Entering edit mode
5.5 years ago
amandinelecerfdefer
▴
20
Hello,
Thanks to a file containing a list of rsIDs, I want to retrieve the name of the gene and transcripts corresponding to each rsID. tool :
install.packages('BiocManager', repos='http://cran.us.r-project.org')
BiocManager::install(c("biomaRt"))
library(biomaRt)
Data <- read.delim("/Users/amandinelecerfdefer/Desktop/Modification_vcf/cut/rsID_origine.txt2.txt")
snpmart <-
useMart(biomart = "ENSEMBL_MART_SNP", dataset = "hsapiens_snp")
T1<-Sys.time()
T1
res <- getBM(
attributes = c(
"refsnp_id",
"ensembl_gene_stable_id",
"ensembl_transcript_stable_id"
),
filters = "snp_filter",
values = Data$rsID,
mart = snpmart,
uniqueRows = TRUE
)
T2<-Sys.time()
T2
write.csv(res, file = "/Users/amandinelecerfdefer/Desktop/Modification_vcf/name_cut/recovery_gene_trans_original2.txt")
Tdiff= difftime(T2, T1)
Tdiff
write.csv(Tdiff, file = "/Users/amandinelecerfdefer/Desktop/Modification_vcf/time/time2.txt")`enter code here`
Last week this tool worked very well but for a few days now, it has been impossible to launch it due to a recurring error.
I have this error :
> res <- getBM(
+ attributes = c(
+ "refsnp_id",
+ "ensembl_gene_stable_id",
+ "ensembl_transcript_stable_id"
+ ),
+ filters = "snp_filter",
+ values = Data$rsID,
+ mart = snpmart,
+ uniqueRows = TRUE
+ )
Batch submitting query [=======>-----------------------------------------------------] 13% eta: 2hError in getBM(attributes = c("refsnp_id", "ensembl_gene_stable_id", "ensembl_transcript_stable_id"), :
The query to the BioMart webservice returned an invalid result: biomaRt expected a character string of length 1.
Please report this on the support site at http://support.bioconductor.org
How to fix this error and make the tool work?
thank you
Hi, Basically, my file is 17 million lines in size. Having had this error, I thought I would cut this file into sub-files that will have a size of 100,000 lines. Example of a part of a file:
You can't use BioMart with a file 17 million lines long. You could use our APIs or you could parse the data out of the VCF files with consequences.
I suspect I can't do that with a 17 million line file but I tried it with 100,000 a few days ago and it was working but not anymore
You can't use it for 100,000 either. We recommend a maximum of 500.
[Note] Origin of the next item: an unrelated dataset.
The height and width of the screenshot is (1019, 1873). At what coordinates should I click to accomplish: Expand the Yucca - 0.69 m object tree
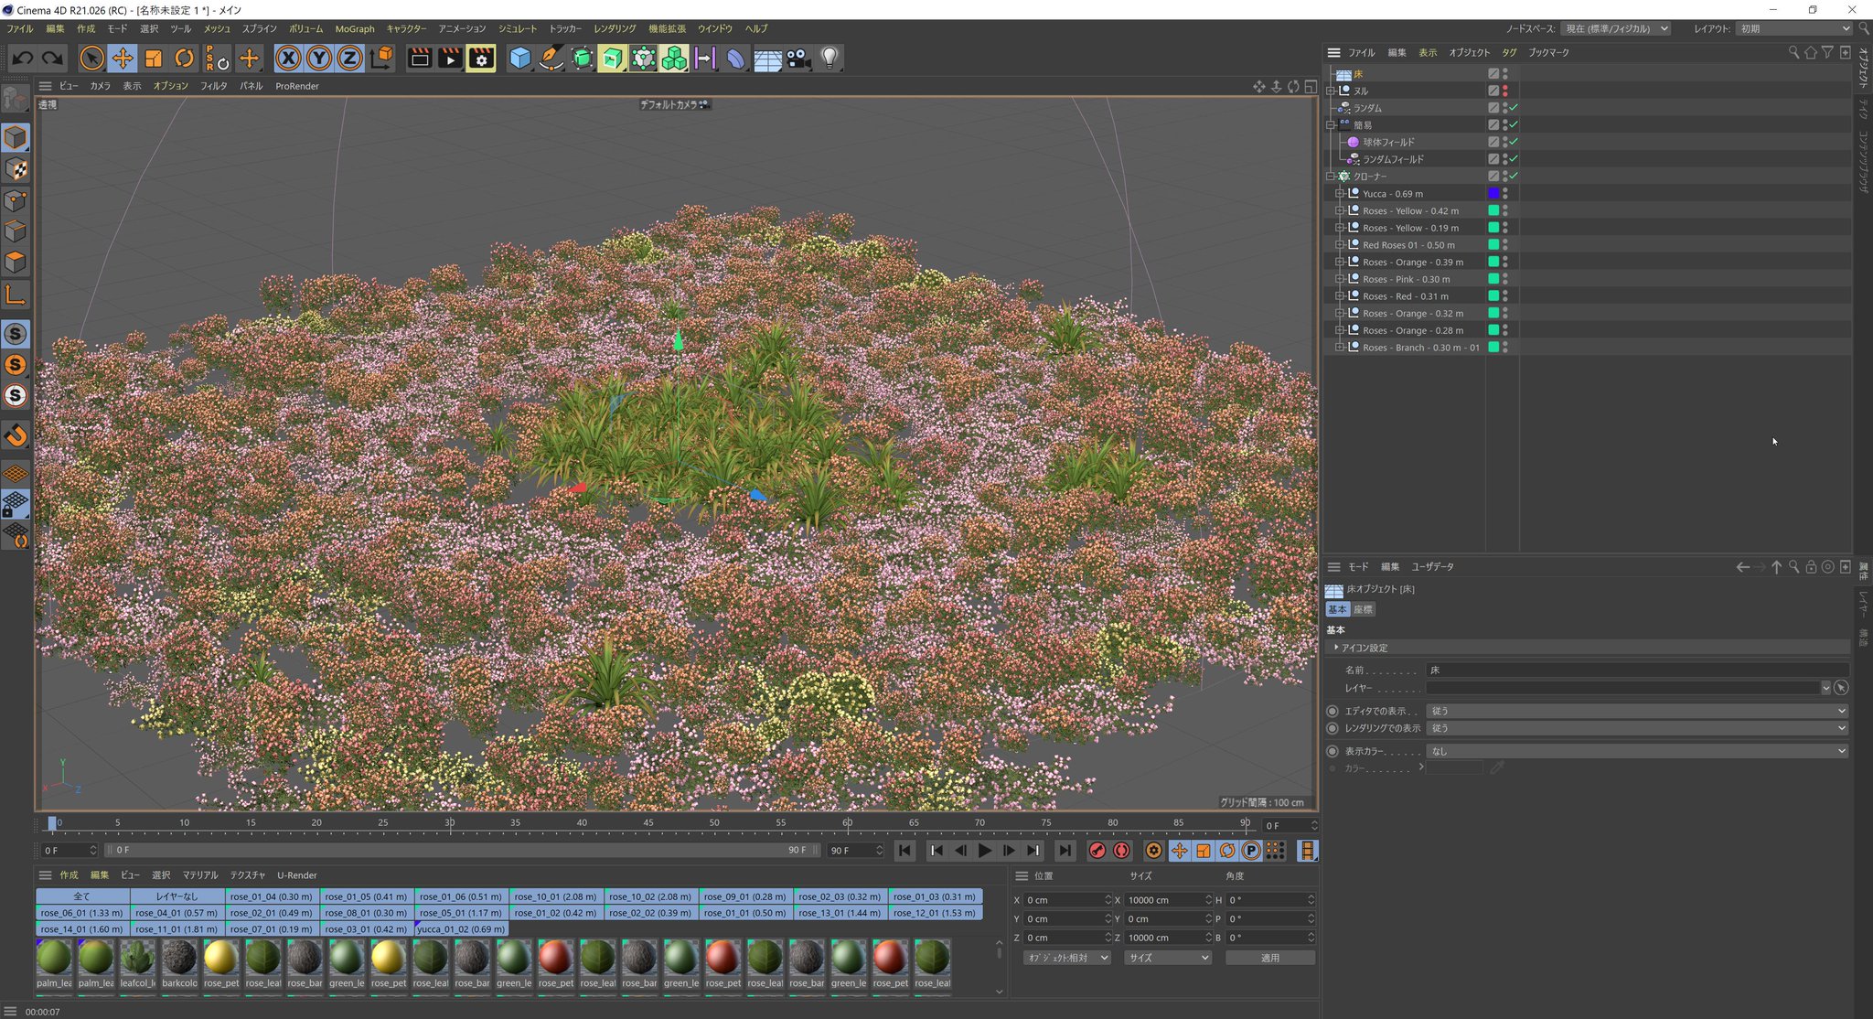point(1340,194)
It's strange, but I did it once with 100,000 lines. Thank you for your answer, so I will divide my 17 million line file into 500 line files to find the matches. Thank you. Thank you.
Please don't do that either. You will jam up our servers. I recommend parsing the VCFs.
No problem, I will find an other solution.
From the previous response of Mike Smith in vector dimension limit in biomaRt, it seems that there's already an internal function to do the batch work?
I modified my request with the information given in the post. But a new memory error appears:
Biomart version : 2.40.0
Seriously, please don't.
I only made a request for 20,000 rsID because, as Mike says, he expanded the research capacity. I have only requested a single file of 20,000 lines without making any loops, I test Mike's update.
I told you another way.
Parse the VCF
Use the APIs
Use the VEP
Don't blame me when your IP address gets blocked for clogging up our servers.
Thank you for your suggestions, I will explore these tools to find a more suitable one and thus avoid overloading the server.